Before this change, a Tensor contained a device pointer and a TensorInfoManager datastructure contained a mapping from device pointer to XlaTensorInfo object. This TensorInfoManager needed to be an Allocator too, so it could be informed when a Tensor is released.
After this change, a Tensor on an XlaDevice contains an XlaTensor object. The XlaTensor object is the equivalent of the old XlaTensorInfo object.
This has advantages and drawbacks:
+ We don't need yet another allocator wrapper, as there is no side-band data to manage.
+ No hashtable lookups are required.
- As XlaLocalLaunchOp could either be on an XlaDevice or a TF-classic device, we need some way to distinguish whether a Tensor is a TF-classic tensor (holds a device pointer) or an XlaTensor (we use a tagged pointer).

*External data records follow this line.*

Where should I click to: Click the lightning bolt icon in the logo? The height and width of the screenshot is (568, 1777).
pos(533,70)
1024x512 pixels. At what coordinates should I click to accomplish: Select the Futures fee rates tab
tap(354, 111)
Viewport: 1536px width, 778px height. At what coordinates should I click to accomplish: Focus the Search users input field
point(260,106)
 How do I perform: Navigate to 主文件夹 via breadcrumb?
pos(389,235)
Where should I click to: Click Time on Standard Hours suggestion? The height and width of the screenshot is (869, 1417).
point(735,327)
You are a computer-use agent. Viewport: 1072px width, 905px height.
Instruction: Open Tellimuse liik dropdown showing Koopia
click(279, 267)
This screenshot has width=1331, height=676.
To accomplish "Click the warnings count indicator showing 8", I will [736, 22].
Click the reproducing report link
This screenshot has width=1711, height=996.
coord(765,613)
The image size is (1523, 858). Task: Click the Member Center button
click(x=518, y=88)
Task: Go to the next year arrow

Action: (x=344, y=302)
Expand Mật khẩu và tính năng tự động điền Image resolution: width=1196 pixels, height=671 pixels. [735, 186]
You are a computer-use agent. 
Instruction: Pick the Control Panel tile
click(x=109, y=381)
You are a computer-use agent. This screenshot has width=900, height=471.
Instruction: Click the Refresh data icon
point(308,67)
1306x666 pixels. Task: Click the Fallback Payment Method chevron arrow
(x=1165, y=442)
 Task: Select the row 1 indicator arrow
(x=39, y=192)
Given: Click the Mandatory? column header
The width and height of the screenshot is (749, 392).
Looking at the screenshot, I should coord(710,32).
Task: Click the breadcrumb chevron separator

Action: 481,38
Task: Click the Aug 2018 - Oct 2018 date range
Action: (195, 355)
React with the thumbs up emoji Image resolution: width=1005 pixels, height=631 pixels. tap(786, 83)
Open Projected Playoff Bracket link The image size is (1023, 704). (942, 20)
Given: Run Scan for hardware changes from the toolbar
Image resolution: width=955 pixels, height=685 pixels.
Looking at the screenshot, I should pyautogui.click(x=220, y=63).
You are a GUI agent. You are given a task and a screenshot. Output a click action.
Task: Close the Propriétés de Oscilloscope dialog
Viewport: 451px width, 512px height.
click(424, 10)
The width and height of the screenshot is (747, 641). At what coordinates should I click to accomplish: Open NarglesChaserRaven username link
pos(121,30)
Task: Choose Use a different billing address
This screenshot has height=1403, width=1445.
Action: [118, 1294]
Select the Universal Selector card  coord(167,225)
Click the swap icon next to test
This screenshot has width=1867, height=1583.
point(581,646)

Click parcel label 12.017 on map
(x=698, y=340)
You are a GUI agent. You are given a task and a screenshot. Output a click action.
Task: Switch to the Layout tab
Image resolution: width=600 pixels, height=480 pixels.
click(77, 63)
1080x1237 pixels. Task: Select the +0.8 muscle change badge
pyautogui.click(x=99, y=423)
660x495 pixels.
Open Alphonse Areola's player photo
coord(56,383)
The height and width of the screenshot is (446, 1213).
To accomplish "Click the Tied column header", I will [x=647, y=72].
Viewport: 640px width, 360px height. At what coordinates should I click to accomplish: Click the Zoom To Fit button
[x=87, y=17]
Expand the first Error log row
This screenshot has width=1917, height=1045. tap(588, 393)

As part of this, allocate ShapedBuffers using the XLA backend's allocator directly instead of a roundabout route where we:
Wrapped the XLA allocator in an XlaDeviceAllocator
Then wrapped the XlaDeviceAllocator in an XlaAllocator
This leaves less to go wrong. Ideally we'd actually use StreamExecutor's allocator here, but this is less useful than XLA's as it doesn't provide helpful OOM messages (just returns nullptr).
PiperOrigin-RevId:
191048184